Coupures et hausses de taxes dans le sud-ouest

Aux prises avec un déficit de 2 millions de dollars, l'arrondissement du sud-ouest a pris la décision de fermer une piscine publique et d'implanter une taxe "spéciale" (1). C'est le bain Émard, ainsi que dix emplois, qui écopent de la coupure alors que la nouvelle taxe sera limitée à Griffintown.

Le problème n'est pas nouveau; depuis la construction de la grande ville de Montréal, il existe un déséquilibre fiscal entre les arrondissements et la ville centrale. Gérald Tremblay avait adouci ce déséquilibre l'année dernière en redistribuant une somme de 12 millions de dollars aux arrondissements, mais le sud-ouest, un arrondissement "riche" et, surtout, issu de l'opposition, était passé en-dessous de la table (2).

Les conséquences de ce déséquilibre commencent donc à se faire sentir pour la population. Une piscine publique et dix emplois en moins et l'imposition d'une nouvelle taxe. Le maire Benoît Dorais nous dit même que le déneigement pourrait souffrir (encore plus) en qualité cet hiver.

Analyse de la décision de l'arrondissement

Les coupures budgétaires et les fermetures de services publiques sont devenus monnaie courante depuis 20 ans, mais il y a une particularité dans cette décision-ci; c'est celle d'avoir recours à une levée de taxe. Contrairement aux néolibéraux, le maire Dorais, en social-démocrate sincère, n'est pas rebuté par l'idée d'une hausse de taxe. On se rappellera qu'une telle taxe "spéciale" avait déjà été annoncée par l'arrondissement pour financer la construction d'un parc sur le terrain de l'ancienne Seracon, un parc qui prendra la place de la deuxième tour de condos initialement prévue par le propriétaire actuel du terrain (3 et 4). Le fait que cette nouvelle taxe se limite au secteur de Griffintown, en phase finalement d'embourgeoisement, indique peut-être aussi une volonté de taxer les plus riches d'abord.

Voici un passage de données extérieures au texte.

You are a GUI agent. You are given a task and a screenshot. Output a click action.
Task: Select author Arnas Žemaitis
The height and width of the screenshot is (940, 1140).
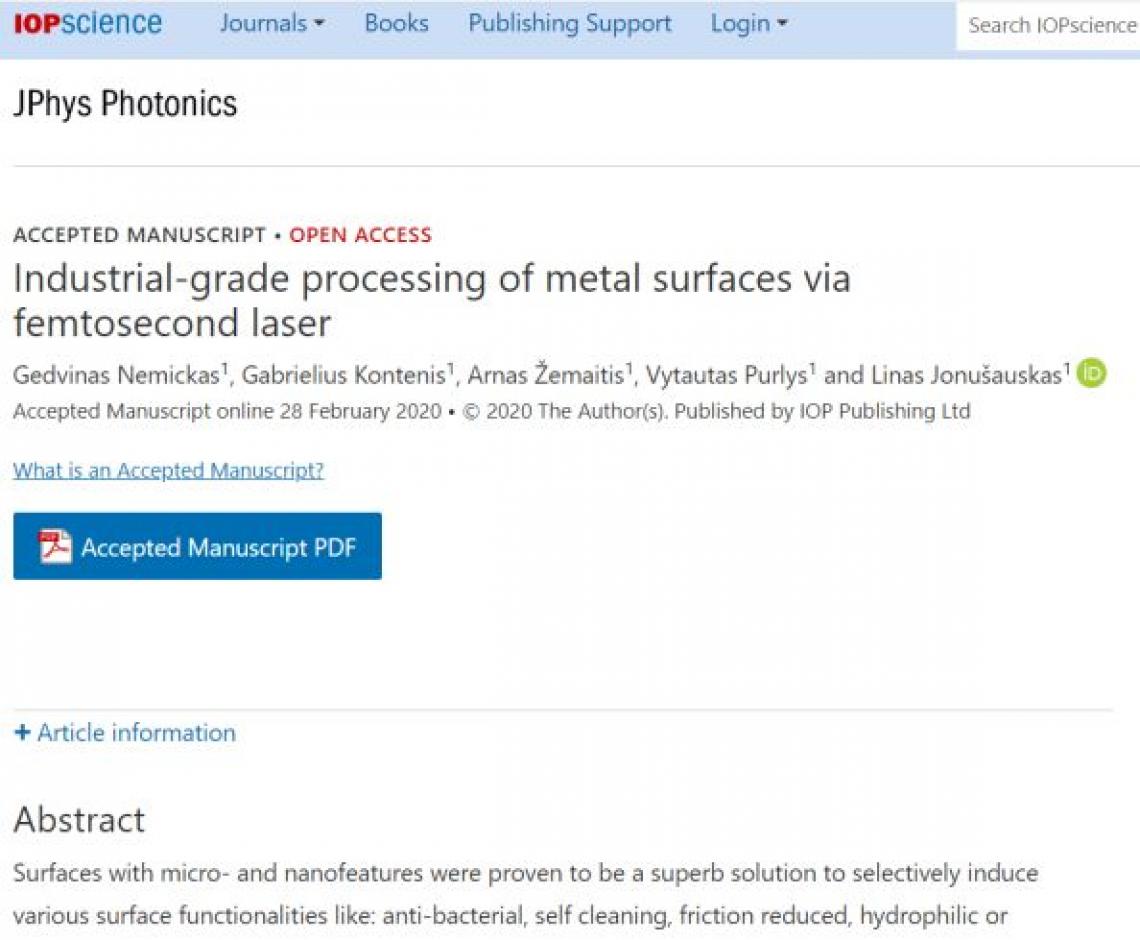[x=545, y=375]
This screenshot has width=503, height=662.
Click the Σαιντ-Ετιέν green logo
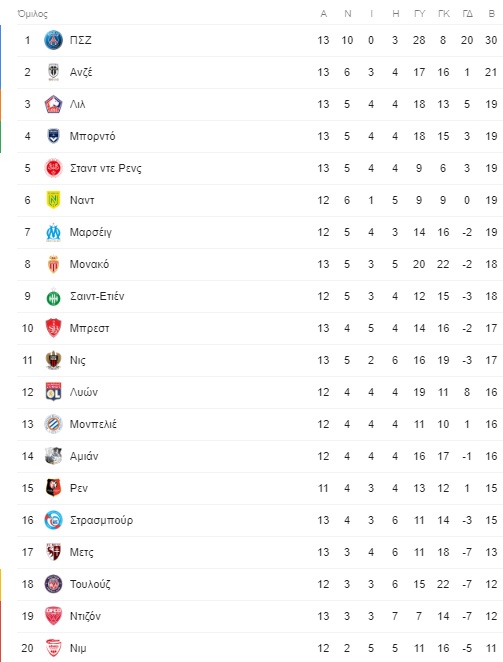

Le problème avec les taxes municipales, c'est qu'elles sont des impôts fonciers, c'est-à-dire qu'elles se basent sur la valeur de la propriété plutôt que sur le revenu d'une personne pour la taxer. Ainsi, il est bien possible, et ça arrive souvent, que la valeur de la propriété d'une personne et, donc, son compte de taxes, augmentent sans que son revenu ne se soit amélioré. Dans le cas du logement locatif, une hausse de taxe est généralement simplement refourguée aux locataires par une hausse de loyer correspondante. Ainsi, avec la spéculation, les hausses de taxes foncières sont le principal moteur de la déportation économique dont sont victimes les populations du sud-ouest (5 et 6), puisqu'une hausse de taxe se transfère à peu près directement en hausse de loyer.

Même si la décision de n'imposer une nouvelle taxe qu'à Griffintown épargne pour l'instant les populations les plus défavorisées du sud-ouest (les pauvres, comme le reste des habitant.e.s du coin, ont déjà été expulsé.e.s de Griffintown par les expropriations qui ont marqué le début du projet actuel), elle consolide l'embourgeoisement de ce quartier qui se trouve juste de l'autre côté du pont Wellington. Le redéveloppement de ce quartier aura des conséquences importantes sur la spéculation immobilière et, par extension, sur les comptes de taxe dans la Pointe. Autrement dit, à moyen terme, cette hausse de taxe pour les propriétaires des nouveaux condos de Griffintown finira par affecter la population de Pointe-Saint-Charles qui lutte encore pour pouvoir demeurer dans son quartier et son tissu social. Le rouleau compresseur de l'embourgeoisement continue donc son oeuvre même par des dossiers qui semblent être sans rapport.